Task directions: Please reproduce the records exactly, leaving out any pictures.

━━━━━ Information shown ━━━━━

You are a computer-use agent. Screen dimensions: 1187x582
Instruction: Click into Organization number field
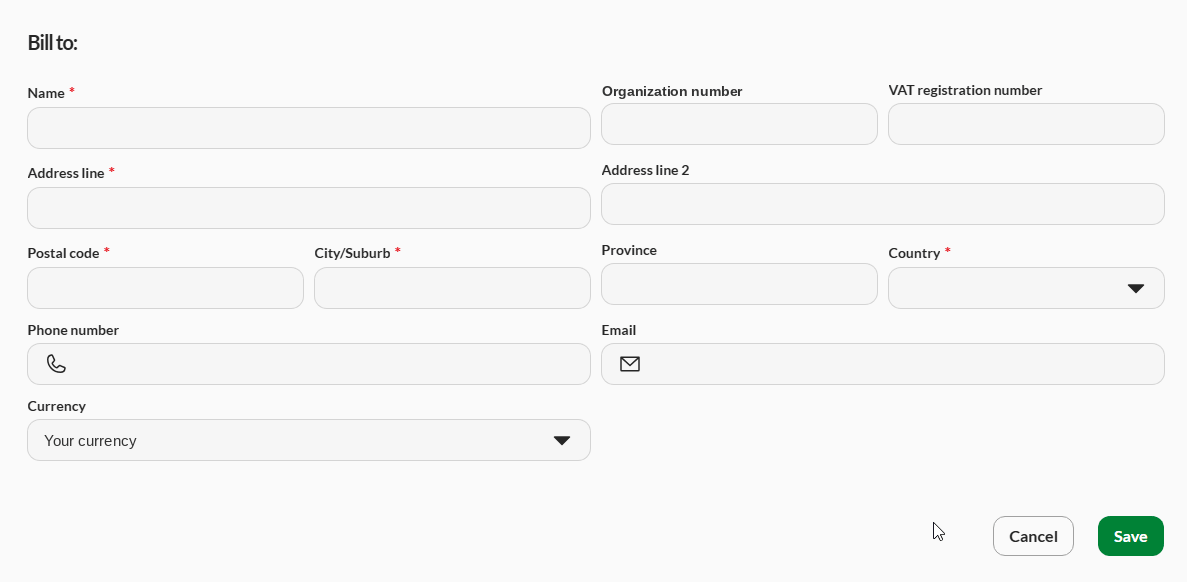pyautogui.click(x=739, y=124)
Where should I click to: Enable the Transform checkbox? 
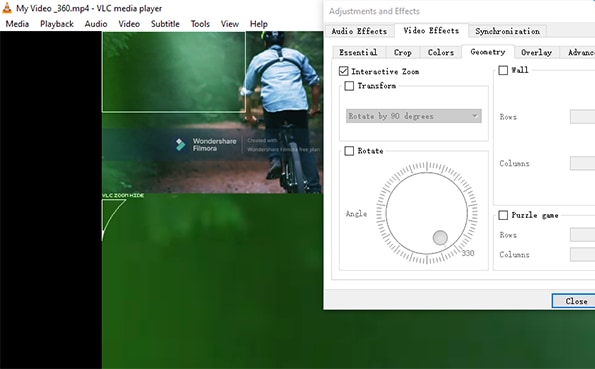(x=349, y=86)
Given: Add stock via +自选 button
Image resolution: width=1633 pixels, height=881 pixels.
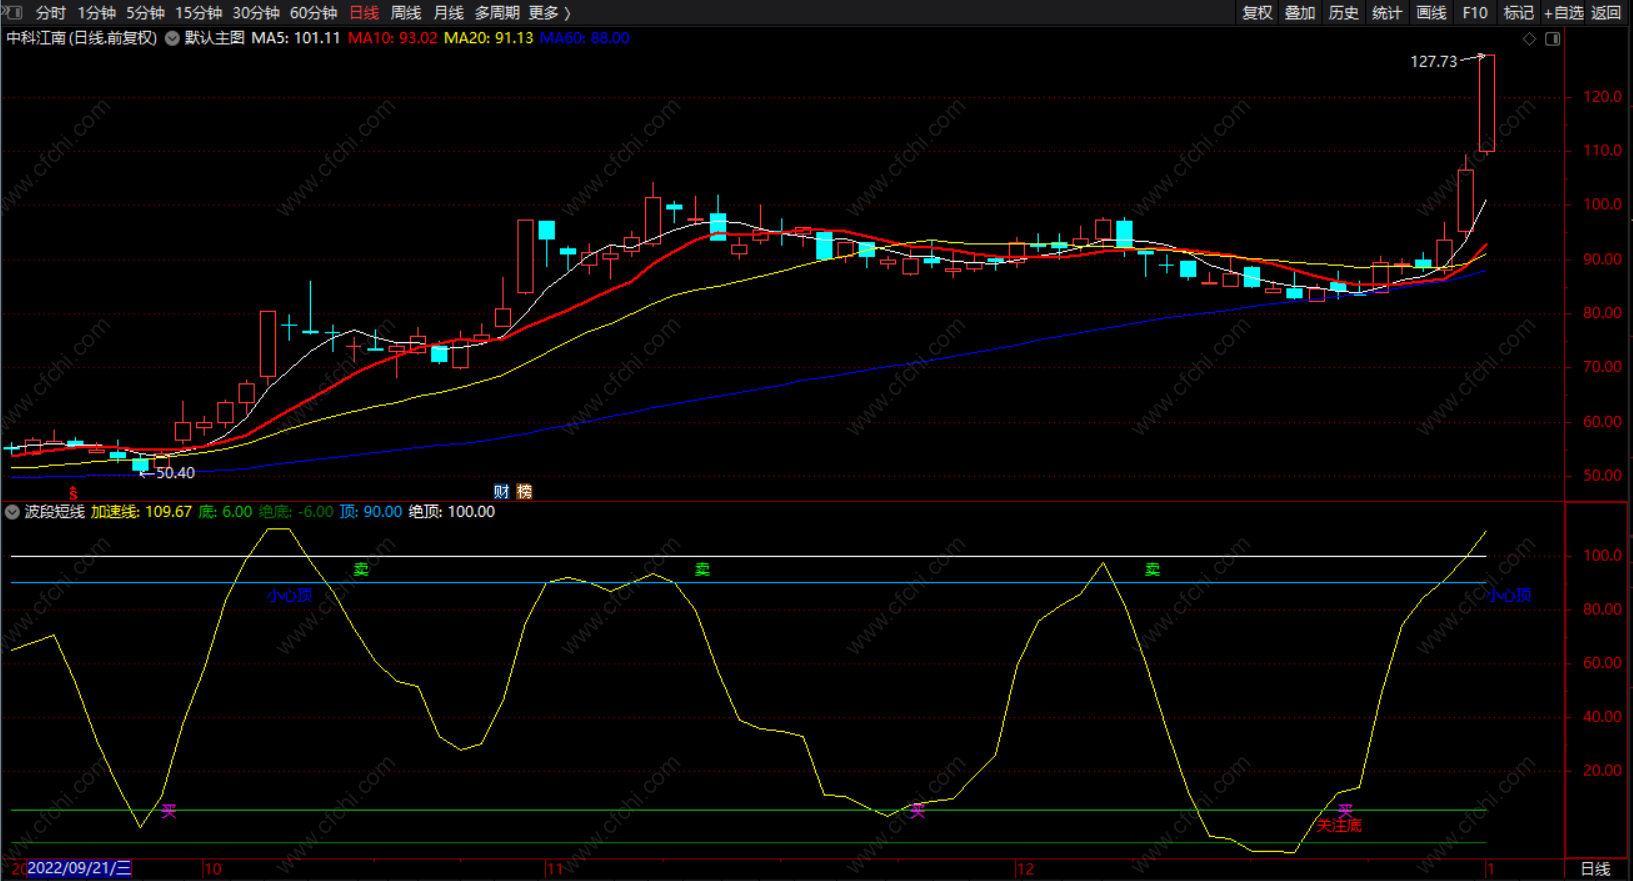Looking at the screenshot, I should [1563, 13].
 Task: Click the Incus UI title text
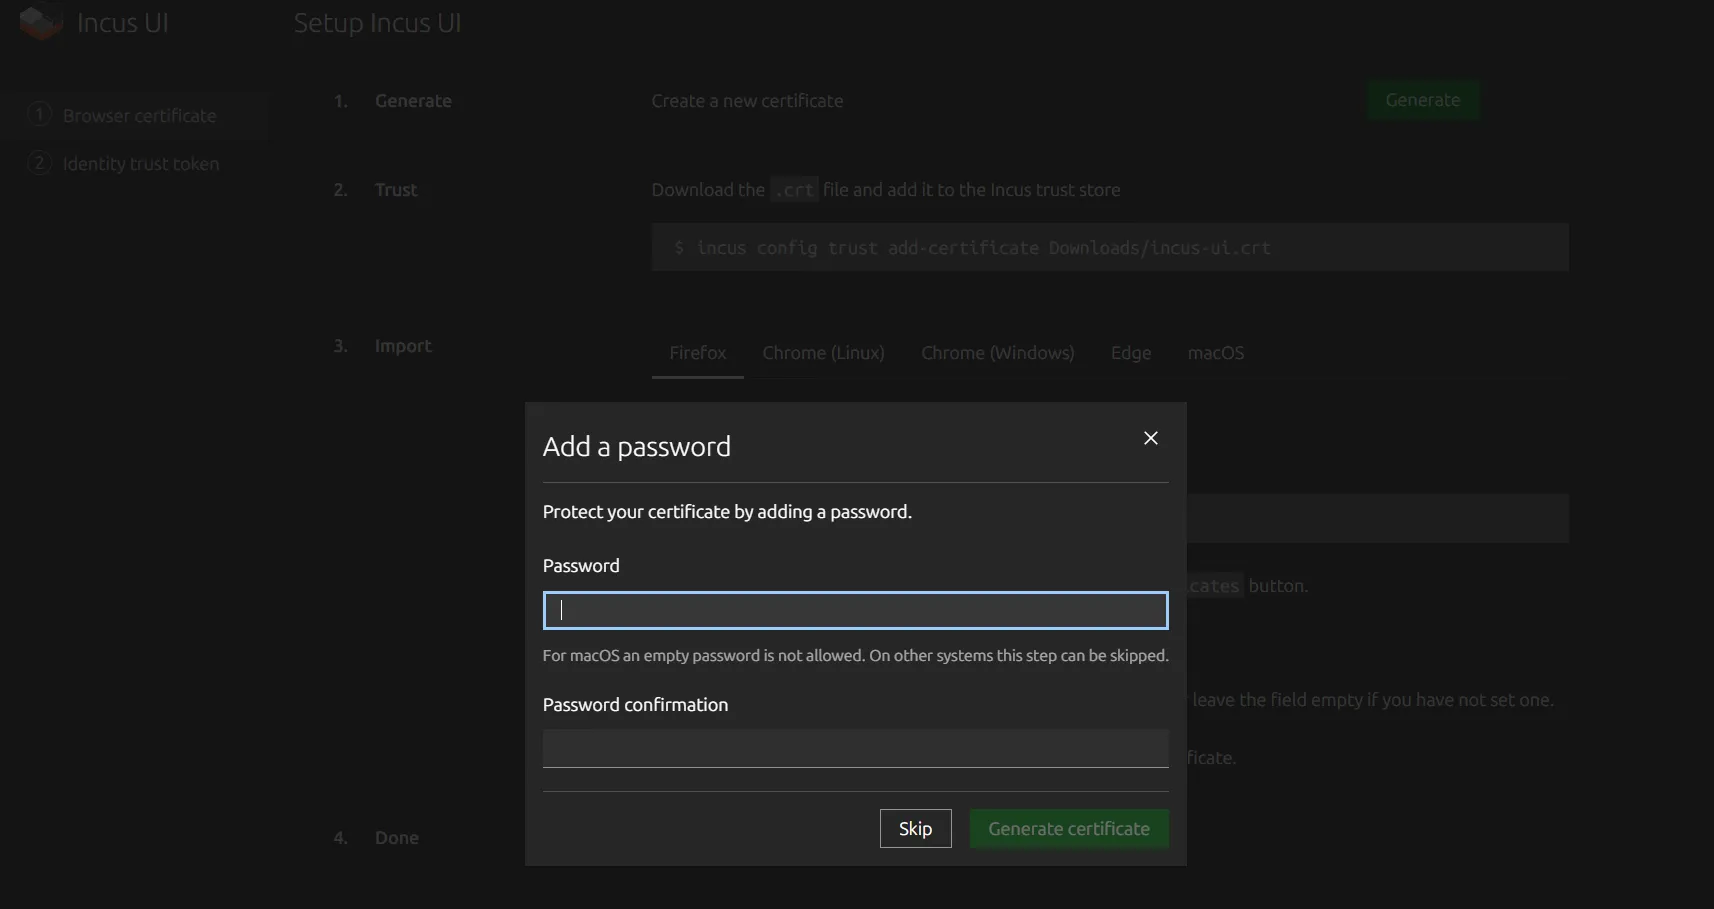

━━━━━

Result:
You are a computer-use agent. Screen dimensions: 1187x582
Instruction: Click into Organization number field
pyautogui.click(x=739, y=124)
Where should I click to: Enable the Transform checkbox? 
(x=349, y=86)
Given: Add stock via +自选 button
Image resolution: width=1633 pixels, height=881 pixels.
Looking at the screenshot, I should [1563, 13].
 Task: Click the Incus UI title text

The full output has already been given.